I wrote this blog almost a year ago
http://disasterfilm.blogspot.co.uk/2012/07/mrs-spriggs-and-buggy.html
and I re read it by chance last night. 
I seldom go in for self praise but I must say, it amused me greatly
Mrs Spriggs, I was told recently, passed away a few months ago

Hazy Day

In bad weather Trelawnyd has a tendency to look deserted and dismal 
In good weather, it just looks sleepy
Today it looks comatose


 Valerian is a weed but at this time of year it borders our lane quite wonderfully
As does the honeysuckle over our front door


Ablutions

Our hot water is heated by our log burner fire.

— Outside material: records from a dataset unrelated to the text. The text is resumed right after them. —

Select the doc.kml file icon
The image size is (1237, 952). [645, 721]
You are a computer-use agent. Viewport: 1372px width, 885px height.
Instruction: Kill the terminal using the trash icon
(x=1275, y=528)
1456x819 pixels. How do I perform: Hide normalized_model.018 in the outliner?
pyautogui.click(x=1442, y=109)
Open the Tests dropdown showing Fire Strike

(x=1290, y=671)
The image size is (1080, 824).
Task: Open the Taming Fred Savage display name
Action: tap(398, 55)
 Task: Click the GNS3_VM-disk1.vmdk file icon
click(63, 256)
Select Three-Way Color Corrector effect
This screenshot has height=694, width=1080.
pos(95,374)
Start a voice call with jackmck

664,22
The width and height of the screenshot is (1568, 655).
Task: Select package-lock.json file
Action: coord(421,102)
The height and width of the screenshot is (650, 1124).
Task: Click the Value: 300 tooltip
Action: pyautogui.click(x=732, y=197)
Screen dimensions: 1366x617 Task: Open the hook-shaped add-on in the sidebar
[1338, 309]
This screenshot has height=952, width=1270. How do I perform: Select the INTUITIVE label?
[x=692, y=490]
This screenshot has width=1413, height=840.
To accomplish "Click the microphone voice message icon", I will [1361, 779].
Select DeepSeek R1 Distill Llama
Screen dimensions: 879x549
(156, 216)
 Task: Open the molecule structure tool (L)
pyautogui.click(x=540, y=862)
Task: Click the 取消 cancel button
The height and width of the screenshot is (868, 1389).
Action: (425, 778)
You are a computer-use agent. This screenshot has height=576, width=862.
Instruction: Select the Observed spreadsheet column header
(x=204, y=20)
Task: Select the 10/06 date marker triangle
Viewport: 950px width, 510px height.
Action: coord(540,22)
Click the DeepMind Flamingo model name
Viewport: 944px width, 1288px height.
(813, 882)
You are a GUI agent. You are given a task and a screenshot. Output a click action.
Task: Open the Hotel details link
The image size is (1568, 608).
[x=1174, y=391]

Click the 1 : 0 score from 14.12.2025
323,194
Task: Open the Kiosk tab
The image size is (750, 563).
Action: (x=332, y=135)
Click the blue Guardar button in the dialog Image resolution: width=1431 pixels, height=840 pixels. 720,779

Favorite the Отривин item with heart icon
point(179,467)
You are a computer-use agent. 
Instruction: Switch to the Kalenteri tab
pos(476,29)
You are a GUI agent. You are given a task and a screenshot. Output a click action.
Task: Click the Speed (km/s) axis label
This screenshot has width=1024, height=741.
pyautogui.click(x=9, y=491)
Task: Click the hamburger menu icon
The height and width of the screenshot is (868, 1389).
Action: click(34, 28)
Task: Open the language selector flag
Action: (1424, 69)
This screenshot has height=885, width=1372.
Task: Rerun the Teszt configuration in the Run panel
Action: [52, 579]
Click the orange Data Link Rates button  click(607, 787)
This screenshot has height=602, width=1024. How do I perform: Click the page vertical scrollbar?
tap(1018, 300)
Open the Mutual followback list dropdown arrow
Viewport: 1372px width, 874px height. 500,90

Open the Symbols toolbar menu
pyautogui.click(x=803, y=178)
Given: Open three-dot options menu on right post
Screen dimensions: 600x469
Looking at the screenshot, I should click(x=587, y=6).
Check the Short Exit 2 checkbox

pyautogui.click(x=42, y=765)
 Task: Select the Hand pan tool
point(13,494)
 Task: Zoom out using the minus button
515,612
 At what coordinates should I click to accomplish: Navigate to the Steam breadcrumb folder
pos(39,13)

After a full day cutting grass and making informal piles of hay ...I just couldn't be arsed lighting it last night.......Big mistake.
I was in desperate need of a bath.
People today forget that daily baths and showers are a luxury.
When I was a kid I only ever had a bath:-
1. Once a week on a Sunday Night..the night before school
2. After I had a fever
Adults, I suspect only had a bath:-
1. On a Friday or Saturday night before " going out"
2. Before visiting the doctors
3. Before sex
At all other times, you had to make do with a comprehensive " strip wash" at the sink.
Soap, hot water,a bar of imperial leather and a great deal of " brusque" rubbing with a flannel was the order of the day.
I am however, of a generation that enjoyed the transition between " the immersion heater" bath ( and my father bellowing " TURN THE BLOODY THING OFF! I AM NOT MADE OF MONEY," ) and the installation of the avocado shower cubicle...........suddenly bathing became a joyful daily  habit, rather than an expensive weekly event.
Having that strip wash at the sink last night, reminded me of all of those memories and just for a moment, i found myself being exceedingly grateful for being alive in an era where hot water is take very much for granted............mind you...... I never mentioned to Chris when I eventually came to bed  that I left my grotty, potato dirty feet out of my ablutions
I didn't quite have the dexterity to cock my feet up into the sink!